ご無沙汰してました。口実になりますが、パソコンの不調がやっと解決しました。
「赤い実」の残りをあと二回ぐらいで終わらせようと思います。お付き合いくださいませ。
夕方、Pは私の翻訳した「りんご」を読んでいた。私は口がさみしくなり、インスタントラーメンをカリカリのまま細かくして、おやつにしようかと思っていると、父が急に、お前たち、ちょっとこっちに来い、というので、Pと私はいちど目配せしてベランダに出た。また何を頼もうというの? 皮肉っぽく言うと、Pに視線でたしなめられ、父は聞かなかったふりをして威厳のある声を作り言った。俺たち、結婚するつもりだ。Pをちらりと見ると笑いをこらえていたので、私も安心してキャッキャと笑った。Pが私の脇腹を強く突っつきながら、笑っちゃ駄目、と自分を棚にあげ真顔になった。お構いなしに思い存分笑ったあと、だけど、どうして急に? と訊くと、父は待っていたと言わんばかりに答えた。――子どもが生まれるからだ。
それを聞いて私が想像したものは、赤ちゃんのような形の根で、引き抜くと悲鳴を上げるというマンドラゴラとか、映画「カーディアンズ・オブ・ギャラクシー:リミックス」に出てくる「ベビーグルート」のような姿だったので実感が湧かなかったが、そういえば、おかしいという点では、父さん自体もヘンテコだもんね、と気づき、くっくっと笑った。けれど、父の言うその「子ども」というのは、まったく違う姿をしていた。Pが繁った枝をそっとかき分けると、そこに現れたのは、小さくて丸い、角のような形に固く巻かれた、紛れもない蕾だった。Pの母が恥ずかしそうな声で、あさってごろ咲きそうだよ、とつぶやき、私とPは顔を見合わせた。ひとまずおめでとう、と渋々言っているPの表情がおかしくて、私はまたへたり込んで大笑いした。
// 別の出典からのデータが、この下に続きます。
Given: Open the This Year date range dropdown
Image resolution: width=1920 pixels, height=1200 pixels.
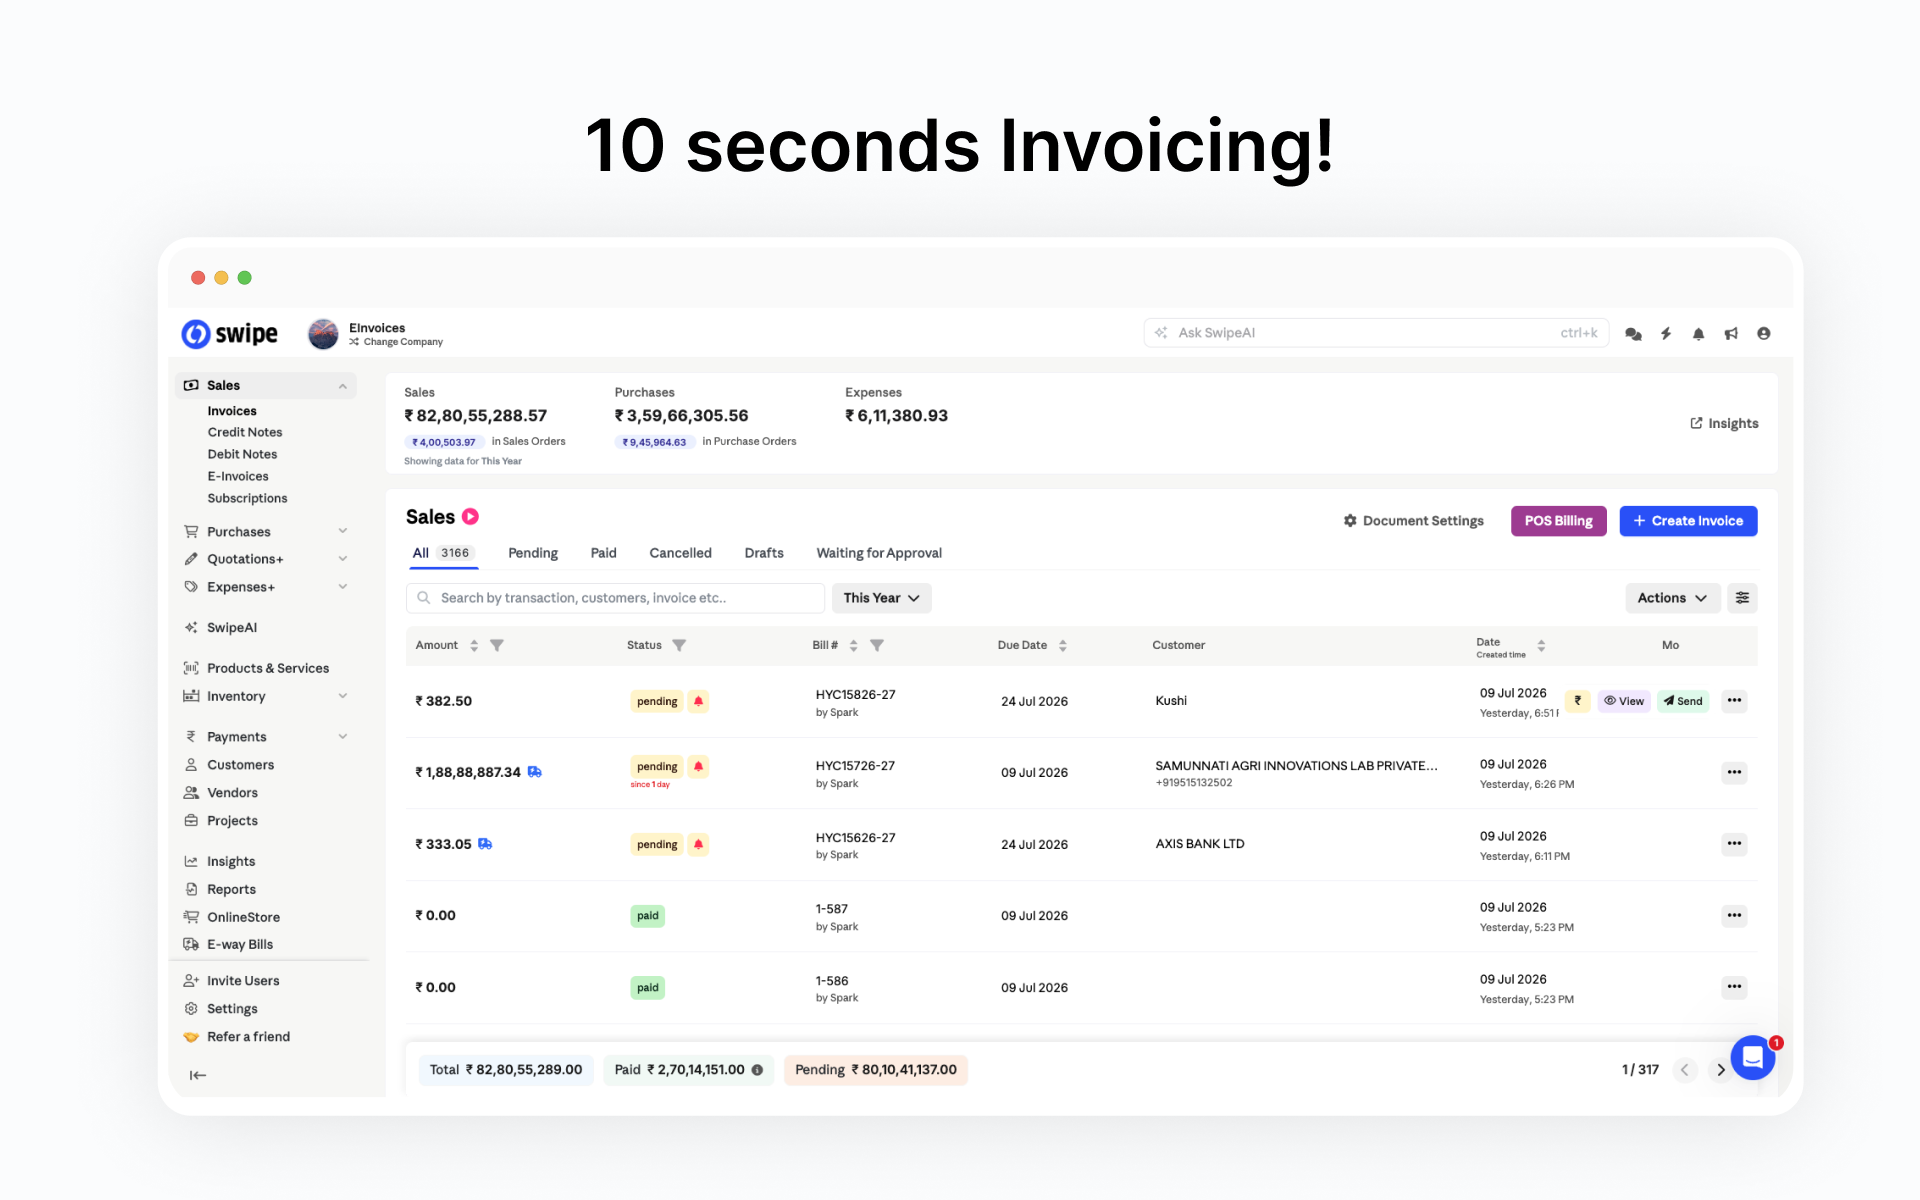Looking at the screenshot, I should [881, 598].
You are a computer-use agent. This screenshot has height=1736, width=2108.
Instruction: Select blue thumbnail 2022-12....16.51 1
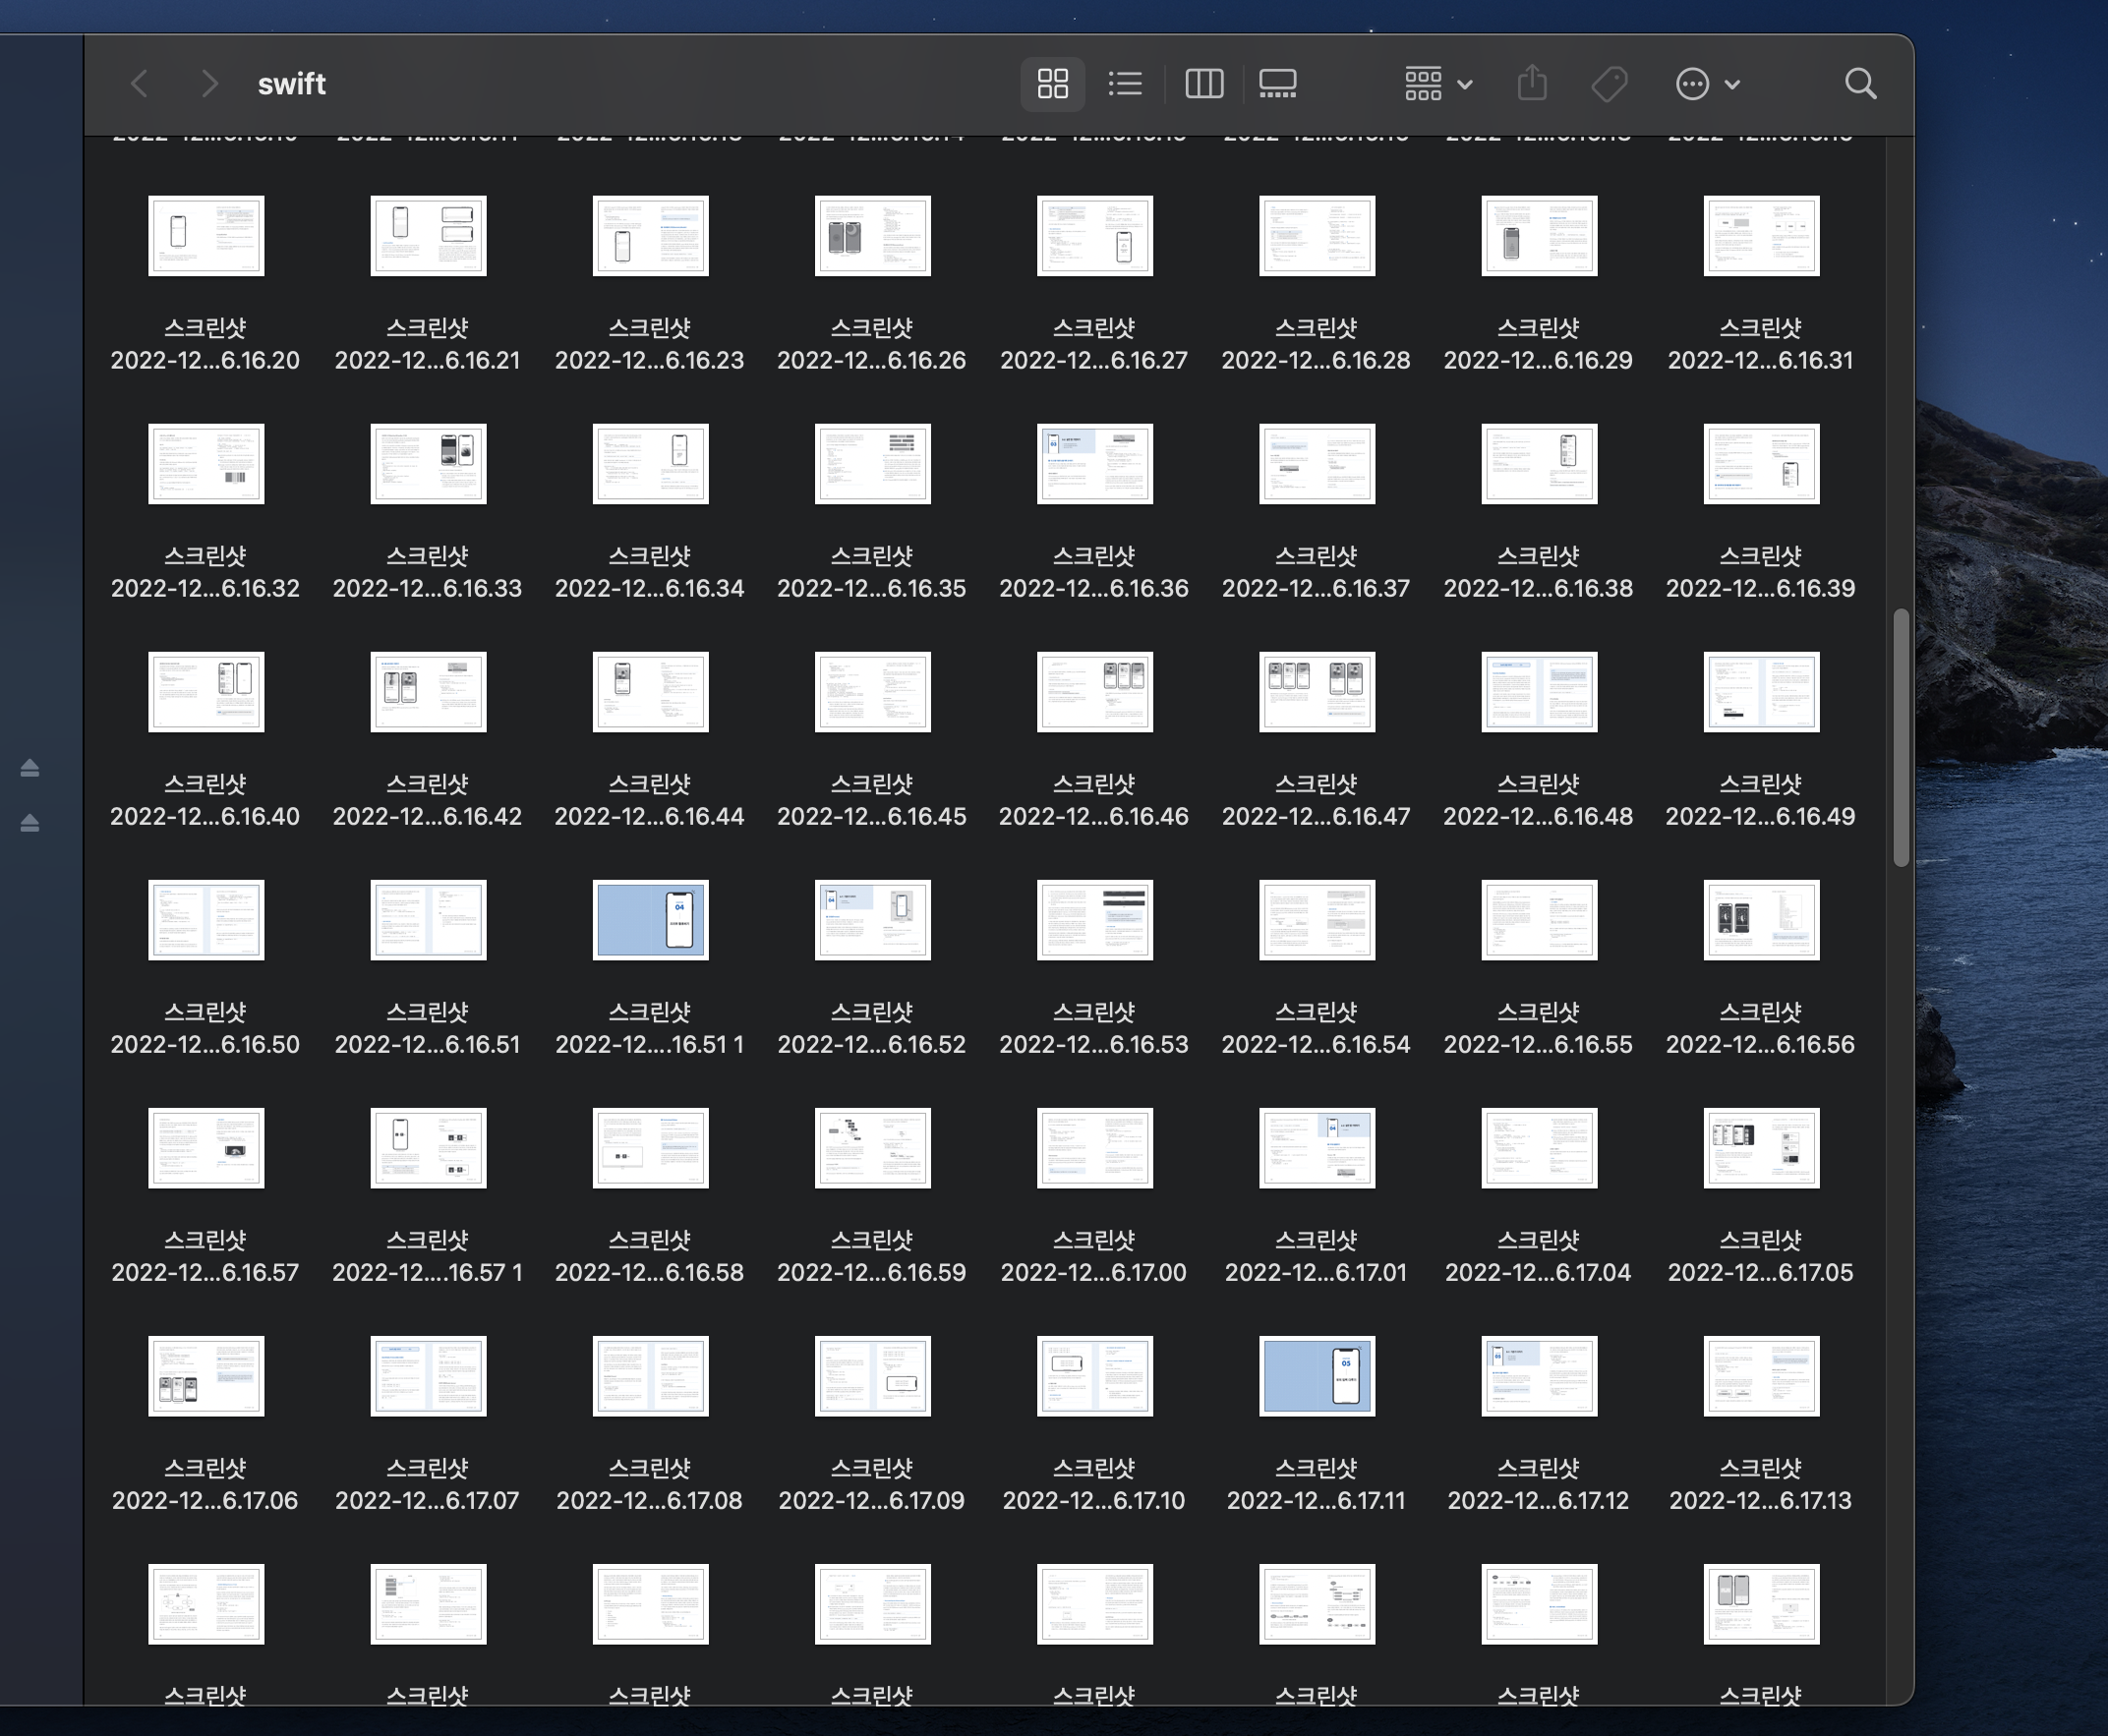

Pと私は結婚式のあくる日、花き市場に行き、そこで一番大きくて、おしゃれな植木鉢を買ってきて、父と母を丁寧に抜き、新しい鉢に一緒に植え替えた。その後、私はかわいいワンピース、P はスーツでおめかしし、皆でテーブルを囲み、ケーキにろうそくを立て、シャンパンを飲んだのだが、父がこれは結婚式じゃなくて誕生日じゃないか、とふくれっ面をした。それでも私は楽しくて仕方なく、時折感傷的になっては、これが娘の気持ちというものなのね、とつぶやきながら涙を拭くふりをして皆を笑わせた。
その日ベッドに横たわったとき、もう二人は兄妹になったのね、と言うと、それじゃ、兄妹では絶対しないことをしてみよう、とPにやんわり誘われ、夜光ステッカーも恥ずかしくて落ちてしまうほどの ――実際は壁に激しくぶつかり揺らしたために落ちたのだが―― とにかくそんな夜を過ごした。あくる朝見ると、夜の間に蕾は鮮やかに花開き、ピンクの花芯にたっぷりついた黄色い花粉の、甘くて少し生臭い香りが家中に満ちていた。